Margaret Krusemark cogió la mano de su padre entre las suyas.

—Angel volverá. En busca del horóscopo.

—Házselo.

—Ya lo he hecho. Se parece tanto al de Jonathan: sólo difiere el lugar del nacimiento. Podría haberlo elaborado de memoria.

—Estupendo. —Krusemark vació su coñac—. Si conoce su oficio, cuando vaya a buscarlo ya sabrá que no tienes una hermana. Síguele la corriente. Eres una chica lista. Si no consigues sonsacarle ninguna información, échale alguna poción en el té. Hay muchos sistemas para hacer hablar a un hombre. Necesitamos conocer el nombre de su cliente.

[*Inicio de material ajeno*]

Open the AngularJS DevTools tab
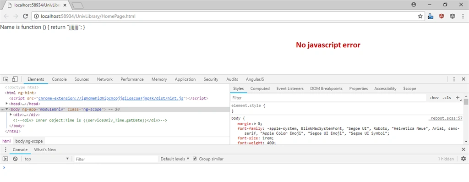 (x=255, y=79)
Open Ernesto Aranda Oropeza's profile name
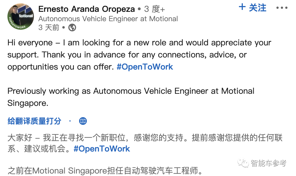 click(87, 9)
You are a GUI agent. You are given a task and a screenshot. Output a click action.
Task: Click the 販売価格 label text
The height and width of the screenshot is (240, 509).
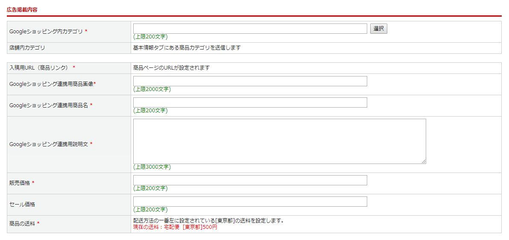pos(19,183)
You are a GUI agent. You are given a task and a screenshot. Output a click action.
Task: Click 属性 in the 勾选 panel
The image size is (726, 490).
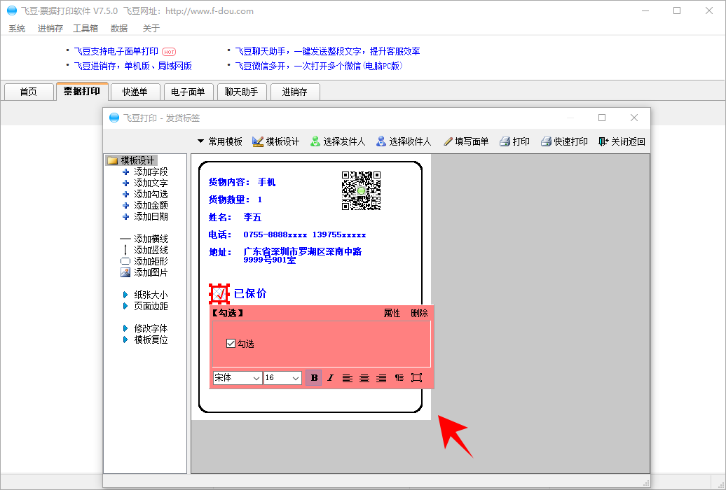pos(392,313)
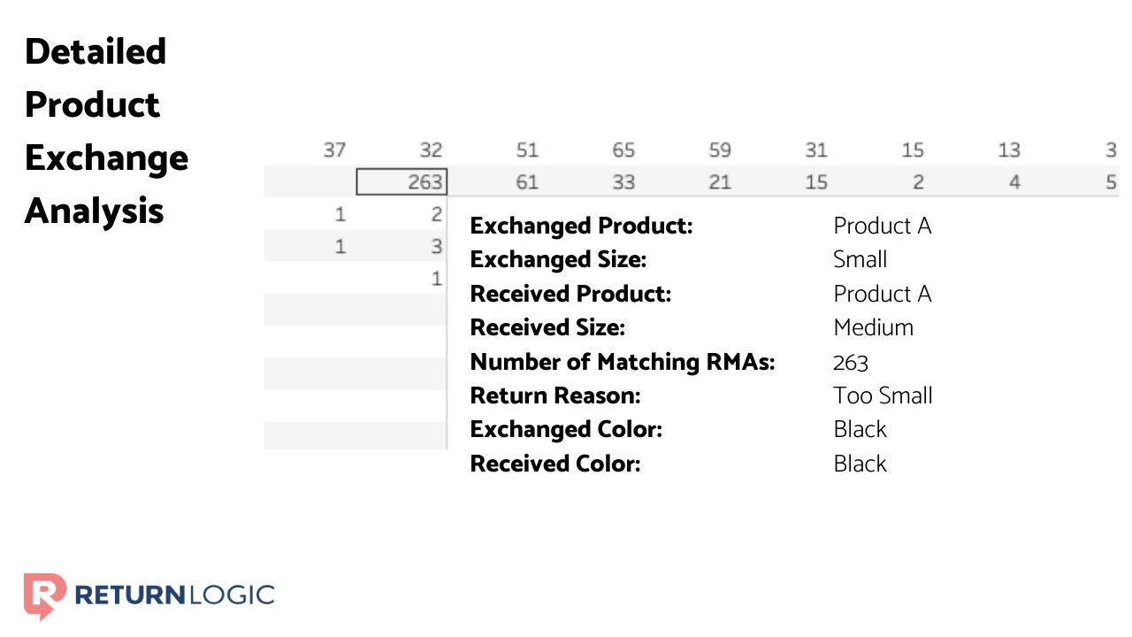Click the cell with value 65
This screenshot has height=637, width=1132.
[x=623, y=150]
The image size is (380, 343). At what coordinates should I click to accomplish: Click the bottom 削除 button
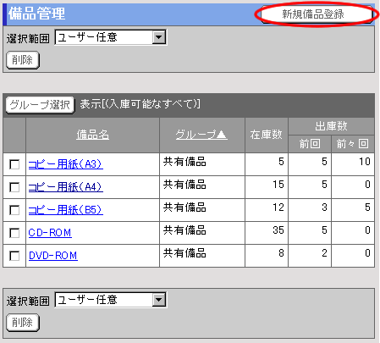pos(23,323)
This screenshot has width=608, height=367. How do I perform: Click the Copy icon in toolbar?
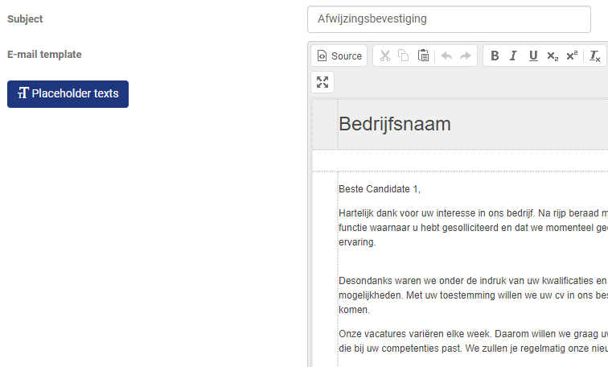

No podemos dejar morir a Angel sin haber averiguado antes para quién trabaja. —Krusemark se puso en pie—. Esta tarde tengo varias entrevistas importantes, Meg, de modo que si no hay algo más…

—No, no hay nada más. —Margaret Krusemark se puso en pie y se alisó la falda.

—Excelente. —Le echó un brazo sobre el hombro—. Telefonéame apenas tengas noticias del detective. Yo aprendí el arte de la persuasión en Oriente. Veremos si he perdido la mano.

—Gracias, papá.

—Te acompañaré hasta afuera. ¿Qué planes tienes para el resto del día?

—No lo sé. Tal vez vaya a hacer algunas compras en Saks. Después… —El resto de la frase se perdió cuando cerraron la pesada puerta de caoba a sus espaldas.

Metí dentro del mono el micrófono de contacto envuelto en la bayeta y tanteé la ventana. No tenía echado el pestillo y la abrí sin gran esfuerzo. Zafé una correa del arnés de seguridad y metí dentro de la habitación mis piernas temblorosas. Un momento después había soltado la otra correa y me hallaba relativamente seguro en el despacho del magnate. El riesgo corrido había dado frutos: hacerme pasar por limpiador de cristales había sido un juego de niños en contraste con lo que debía ser probar personalmente la artesanía oriental de Krusemark.

Cerré la ventana y miré alrededor. Aunque estaba ansioso por curiosear un poco, sabía que no disponía de tiempo. La copa de coñac de Margaret Krusemark estaba casi intacta sobre la mesita de mármol. No le habían echado ninguna poción. Aspiré su aroma y bebí un sorbo. El coñac me corrió por la lengua como un fuego aterciopelado. Lo vacié en tres rápidos tragos. Era añejo y caro y merecía un trato mucho mejor, pero yo tenía prisa.